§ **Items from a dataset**
========================================

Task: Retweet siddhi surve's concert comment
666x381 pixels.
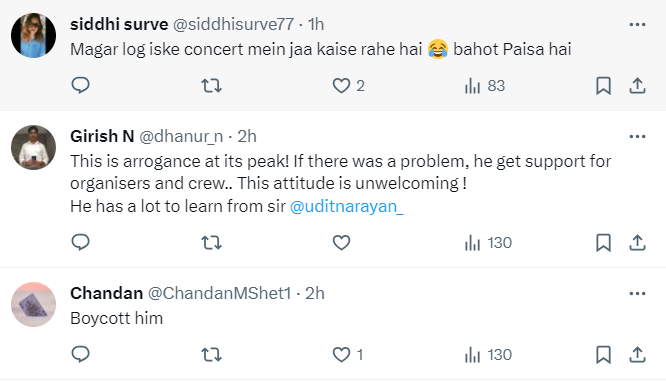Action: (211, 86)
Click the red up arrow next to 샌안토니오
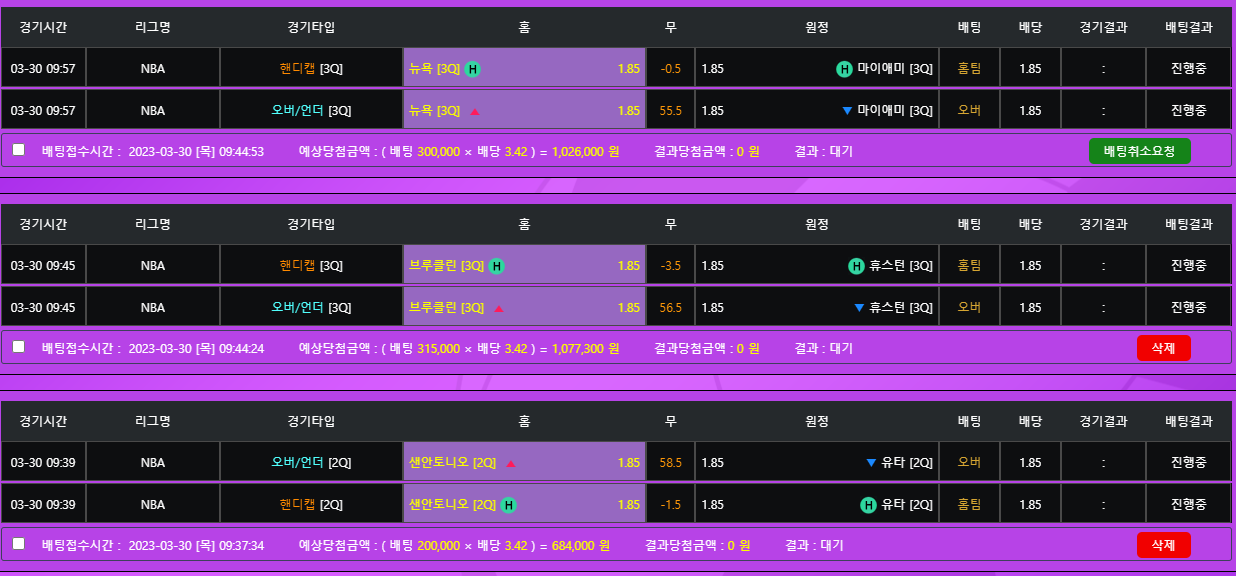 tap(511, 463)
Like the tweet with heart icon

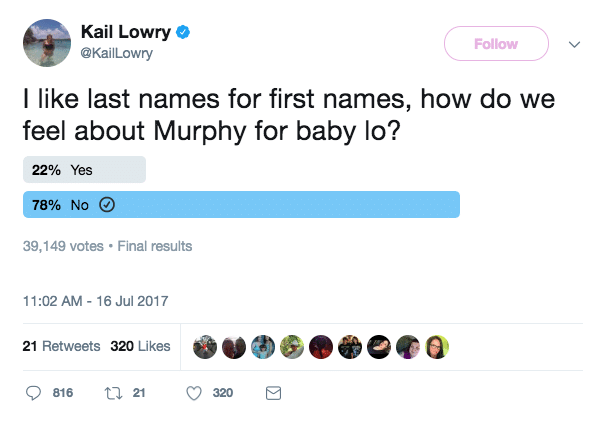coord(194,393)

========================================

§ **Objective**
Rewrite the listing above with "heart icon" changed to "heart button" and everything else kept the same. Omit the pictures from your version.

§ **Answer**
Task: Retweet siddhi surve's concert comment
666x381 pixels.
Action: (211, 86)
Click the red up arrow next to 샌안토니오
 tap(511, 463)
Like the tweet with heart button

coord(194,393)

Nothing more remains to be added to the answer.